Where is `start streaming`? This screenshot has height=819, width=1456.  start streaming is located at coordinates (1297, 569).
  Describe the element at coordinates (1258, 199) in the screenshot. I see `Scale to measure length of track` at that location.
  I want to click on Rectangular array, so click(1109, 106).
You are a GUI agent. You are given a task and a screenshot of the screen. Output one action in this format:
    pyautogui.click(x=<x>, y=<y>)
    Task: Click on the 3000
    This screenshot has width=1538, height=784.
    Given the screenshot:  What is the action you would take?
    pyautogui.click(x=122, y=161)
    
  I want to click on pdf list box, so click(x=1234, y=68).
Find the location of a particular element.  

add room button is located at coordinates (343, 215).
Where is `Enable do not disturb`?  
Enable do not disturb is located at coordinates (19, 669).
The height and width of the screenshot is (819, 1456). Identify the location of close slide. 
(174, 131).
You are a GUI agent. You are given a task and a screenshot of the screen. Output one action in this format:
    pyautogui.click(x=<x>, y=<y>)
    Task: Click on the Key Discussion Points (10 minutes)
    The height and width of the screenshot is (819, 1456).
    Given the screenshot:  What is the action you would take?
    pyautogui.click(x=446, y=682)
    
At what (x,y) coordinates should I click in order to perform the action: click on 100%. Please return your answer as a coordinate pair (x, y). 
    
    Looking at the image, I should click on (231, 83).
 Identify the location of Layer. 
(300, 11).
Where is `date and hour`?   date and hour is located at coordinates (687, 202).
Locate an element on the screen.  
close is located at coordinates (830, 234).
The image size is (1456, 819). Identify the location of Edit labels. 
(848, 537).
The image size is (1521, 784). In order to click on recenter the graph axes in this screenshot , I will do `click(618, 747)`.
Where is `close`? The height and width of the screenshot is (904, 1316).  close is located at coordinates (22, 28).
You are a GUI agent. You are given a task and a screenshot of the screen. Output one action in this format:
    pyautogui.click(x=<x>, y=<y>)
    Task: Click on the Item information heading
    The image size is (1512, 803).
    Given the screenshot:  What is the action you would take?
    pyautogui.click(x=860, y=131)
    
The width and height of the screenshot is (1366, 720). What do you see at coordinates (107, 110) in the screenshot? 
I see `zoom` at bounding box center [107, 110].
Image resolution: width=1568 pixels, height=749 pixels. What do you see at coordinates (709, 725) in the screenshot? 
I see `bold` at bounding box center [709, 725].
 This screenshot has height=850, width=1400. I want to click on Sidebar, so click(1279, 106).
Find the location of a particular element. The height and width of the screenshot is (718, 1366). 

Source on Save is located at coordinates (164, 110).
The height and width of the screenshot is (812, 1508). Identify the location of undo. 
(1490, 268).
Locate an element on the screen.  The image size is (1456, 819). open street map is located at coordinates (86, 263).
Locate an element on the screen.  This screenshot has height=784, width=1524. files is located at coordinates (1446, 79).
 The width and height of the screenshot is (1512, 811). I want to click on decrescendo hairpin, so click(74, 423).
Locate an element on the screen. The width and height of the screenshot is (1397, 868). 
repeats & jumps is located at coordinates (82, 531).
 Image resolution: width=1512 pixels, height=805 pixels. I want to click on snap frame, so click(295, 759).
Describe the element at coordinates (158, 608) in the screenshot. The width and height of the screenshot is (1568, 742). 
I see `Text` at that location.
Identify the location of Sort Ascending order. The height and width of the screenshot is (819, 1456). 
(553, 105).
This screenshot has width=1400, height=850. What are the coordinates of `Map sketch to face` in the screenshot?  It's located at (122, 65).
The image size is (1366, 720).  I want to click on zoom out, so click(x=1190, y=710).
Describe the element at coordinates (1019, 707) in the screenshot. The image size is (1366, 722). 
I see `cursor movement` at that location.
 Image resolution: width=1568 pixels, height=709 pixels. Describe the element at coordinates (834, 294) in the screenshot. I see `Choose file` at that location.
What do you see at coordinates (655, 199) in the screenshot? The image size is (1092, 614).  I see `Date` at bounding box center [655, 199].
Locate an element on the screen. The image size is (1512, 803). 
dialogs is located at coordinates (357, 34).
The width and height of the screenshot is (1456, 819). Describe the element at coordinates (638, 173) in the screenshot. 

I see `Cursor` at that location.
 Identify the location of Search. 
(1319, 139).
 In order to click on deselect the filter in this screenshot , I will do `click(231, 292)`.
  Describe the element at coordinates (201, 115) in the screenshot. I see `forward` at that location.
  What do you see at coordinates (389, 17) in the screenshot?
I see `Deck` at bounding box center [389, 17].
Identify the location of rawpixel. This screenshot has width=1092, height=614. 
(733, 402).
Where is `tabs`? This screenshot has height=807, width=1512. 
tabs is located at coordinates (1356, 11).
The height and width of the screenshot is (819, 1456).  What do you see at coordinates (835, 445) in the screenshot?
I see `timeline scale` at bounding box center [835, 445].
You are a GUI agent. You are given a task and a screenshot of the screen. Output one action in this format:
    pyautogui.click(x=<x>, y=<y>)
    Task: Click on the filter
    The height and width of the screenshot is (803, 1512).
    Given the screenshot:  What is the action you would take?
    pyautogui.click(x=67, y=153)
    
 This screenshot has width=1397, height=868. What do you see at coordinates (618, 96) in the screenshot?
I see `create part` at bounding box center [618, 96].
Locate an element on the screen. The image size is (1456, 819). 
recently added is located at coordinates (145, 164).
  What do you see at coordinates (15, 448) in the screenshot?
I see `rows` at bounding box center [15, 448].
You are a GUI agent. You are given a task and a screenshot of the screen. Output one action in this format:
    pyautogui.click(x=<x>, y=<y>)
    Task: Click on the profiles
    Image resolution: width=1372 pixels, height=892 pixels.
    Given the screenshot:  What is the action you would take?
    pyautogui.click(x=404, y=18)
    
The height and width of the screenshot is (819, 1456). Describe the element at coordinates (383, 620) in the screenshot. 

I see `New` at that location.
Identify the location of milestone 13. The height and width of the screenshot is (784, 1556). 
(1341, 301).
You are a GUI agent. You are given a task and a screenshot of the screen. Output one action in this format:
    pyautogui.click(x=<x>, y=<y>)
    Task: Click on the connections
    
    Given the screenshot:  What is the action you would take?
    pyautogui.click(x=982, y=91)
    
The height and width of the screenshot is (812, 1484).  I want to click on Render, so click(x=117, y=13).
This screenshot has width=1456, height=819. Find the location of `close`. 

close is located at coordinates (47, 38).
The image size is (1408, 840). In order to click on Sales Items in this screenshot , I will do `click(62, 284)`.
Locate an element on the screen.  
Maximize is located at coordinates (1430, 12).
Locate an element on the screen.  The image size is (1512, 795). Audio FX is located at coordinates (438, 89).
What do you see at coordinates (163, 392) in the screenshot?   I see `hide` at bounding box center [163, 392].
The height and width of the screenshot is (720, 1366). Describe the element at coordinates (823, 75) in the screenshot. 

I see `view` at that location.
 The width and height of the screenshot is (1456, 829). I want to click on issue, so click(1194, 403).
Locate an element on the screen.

*-*-*

Reproduce every one of the records above word for word, keeping each line unchanged and in its original order.

Where is `start streaming`? This screenshot has height=819, width=1456.  start streaming is located at coordinates (1297, 569).
  Describe the element at coordinates (1258, 199) in the screenshot. I see `Scale to measure length of track` at that location.
  I want to click on Rectangular array, so click(1109, 106).
You are a GUI agent. You are given a task and a screenshot of the screen. Output one action in this format:
    pyautogui.click(x=<x>, y=<y>)
    Task: Click on the 3000
    This screenshot has width=1538, height=784.
    Given the screenshot:  What is the action you would take?
    pyautogui.click(x=122, y=161)
    
  I want to click on pdf list box, so click(x=1234, y=68).
Find the location of a particular element.  

add room button is located at coordinates (343, 215).
Where is `Enable do not disturb`?  
Enable do not disturb is located at coordinates (19, 669).
The height and width of the screenshot is (819, 1456). Identify the location of close slide. 
(174, 131).
You are a GUI agent. You are given a task and a screenshot of the screen. Output one action in this format:
    pyautogui.click(x=<x>, y=<y>)
    Task: Click on the Key Discussion Points (10 minutes)
    The height and width of the screenshot is (819, 1456).
    Given the screenshot:  What is the action you would take?
    pyautogui.click(x=446, y=682)
    
At what (x,y) coordinates should I click in order to perform the action: click on 100%. Please return your answer as a coordinate pair (x, y). 
    
    Looking at the image, I should click on (231, 83).
 Identify the location of Layer. 
(300, 11).
Where is `date and hour`?   date and hour is located at coordinates (687, 202).
Locate an element on the screen.  
close is located at coordinates (830, 234).
The image size is (1456, 819). Identify the location of Edit labels. 
(848, 537).
The image size is (1521, 784). In order to click on recenter the graph axes in this screenshot , I will do `click(618, 747)`.
Where is `close`? The height and width of the screenshot is (904, 1316).  close is located at coordinates (22, 28).
You are a GUI agent. You are given a task and a screenshot of the screen. Output one action in this format:
    pyautogui.click(x=<x>, y=<y>)
    Task: Click on the Item information heading
    The image size is (1512, 803).
    Given the screenshot:  What is the action you would take?
    pyautogui.click(x=860, y=131)
    
The width and height of the screenshot is (1366, 720). What do you see at coordinates (107, 110) in the screenshot? 
I see `zoom` at bounding box center [107, 110].
Image resolution: width=1568 pixels, height=749 pixels. What do you see at coordinates (709, 725) in the screenshot? 
I see `bold` at bounding box center [709, 725].
 This screenshot has height=850, width=1400. I want to click on Sidebar, so click(1279, 106).
Find the location of a particular element. The height and width of the screenshot is (718, 1366). 

Source on Save is located at coordinates (164, 110).
The height and width of the screenshot is (812, 1508). Identify the location of undo. 
(1490, 268).
Locate an element on the screen.  The image size is (1456, 819). open street map is located at coordinates (86, 263).
Locate an element on the screen.  This screenshot has height=784, width=1524. files is located at coordinates (1446, 79).
 The width and height of the screenshot is (1512, 811). I want to click on decrescendo hairpin, so click(74, 423).
Locate an element on the screen. The width and height of the screenshot is (1397, 868). 
repeats & jumps is located at coordinates (82, 531).
 Image resolution: width=1512 pixels, height=805 pixels. I want to click on snap frame, so click(295, 759).
Describe the element at coordinates (158, 608) in the screenshot. The width and height of the screenshot is (1568, 742). 
I see `Text` at that location.
Identify the location of Sort Ascending order. The height and width of the screenshot is (819, 1456). 
(553, 105).
This screenshot has width=1400, height=850. What are the coordinates of `Map sketch to face` in the screenshot?  It's located at (122, 65).
The image size is (1366, 720).  I want to click on zoom out, so click(x=1190, y=710).
Describe the element at coordinates (1019, 707) in the screenshot. The image size is (1366, 722). 
I see `cursor movement` at that location.
 Image resolution: width=1568 pixels, height=709 pixels. Describe the element at coordinates (834, 294) in the screenshot. I see `Choose file` at that location.
What do you see at coordinates (655, 199) in the screenshot? The image size is (1092, 614).  I see `Date` at bounding box center [655, 199].
Locate an element on the screen. The image size is (1512, 803). 
dialogs is located at coordinates (357, 34).
The width and height of the screenshot is (1456, 819). Describe the element at coordinates (638, 173) in the screenshot. 

I see `Cursor` at that location.
 Identify the location of Search. 
(1319, 139).
 In order to click on deselect the filter in this screenshot , I will do `click(231, 292)`.
  Describe the element at coordinates (201, 115) in the screenshot. I see `forward` at that location.
  What do you see at coordinates (389, 17) in the screenshot?
I see `Deck` at bounding box center [389, 17].
Identify the location of rawpixel. This screenshot has width=1092, height=614. 
(733, 402).
Where is `tabs`? This screenshot has height=807, width=1512. 
tabs is located at coordinates (1356, 11).
The height and width of the screenshot is (819, 1456).  What do you see at coordinates (835, 445) in the screenshot?
I see `timeline scale` at bounding box center [835, 445].
You are a GUI agent. You are given a task and a screenshot of the screen. Output one action in this format:
    pyautogui.click(x=<x>, y=<y>)
    Task: Click on the filter
    The height and width of the screenshot is (803, 1512).
    Given the screenshot:  What is the action you would take?
    pyautogui.click(x=67, y=153)
    
 This screenshot has width=1397, height=868. What do you see at coordinates (618, 96) in the screenshot?
I see `create part` at bounding box center [618, 96].
Locate an element on the screen. The image size is (1456, 819). 
recently added is located at coordinates (145, 164).
  What do you see at coordinates (15, 448) in the screenshot?
I see `rows` at bounding box center [15, 448].
You are a GUI agent. You are given a task and a screenshot of the screen. Output one action in this format:
    pyautogui.click(x=<x>, y=<y>)
    Task: Click on the profiles
    Image resolution: width=1372 pixels, height=892 pixels.
    Given the screenshot:  What is the action you would take?
    pyautogui.click(x=404, y=18)
    
The height and width of the screenshot is (819, 1456). Describe the element at coordinates (383, 620) in the screenshot. 

I see `New` at that location.
Identify the location of milestone 13. The height and width of the screenshot is (784, 1556). 
(1341, 301).
You are a GUI agent. You are given a task and a screenshot of the screen. Output one action in this format:
    pyautogui.click(x=<x>, y=<y>)
    Task: Click on the connections
    
    Given the screenshot:  What is the action you would take?
    pyautogui.click(x=982, y=91)
    
The height and width of the screenshot is (812, 1484).  I want to click on Render, so click(x=117, y=13).
This screenshot has width=1456, height=819. Find the location of `close`. 

close is located at coordinates (47, 38).
The image size is (1408, 840). In order to click on Sales Items in this screenshot , I will do `click(62, 284)`.
Locate an element on the screen.  
Maximize is located at coordinates (1430, 12).
Locate an element on the screen.  The image size is (1512, 795). Audio FX is located at coordinates (438, 89).
What do you see at coordinates (163, 392) in the screenshot?   I see `hide` at bounding box center [163, 392].
The height and width of the screenshot is (720, 1366). Describe the element at coordinates (823, 75) in the screenshot. 

I see `view` at that location.
 The width and height of the screenshot is (1456, 829). I want to click on issue, so click(1194, 403).
Locate an element on the screen.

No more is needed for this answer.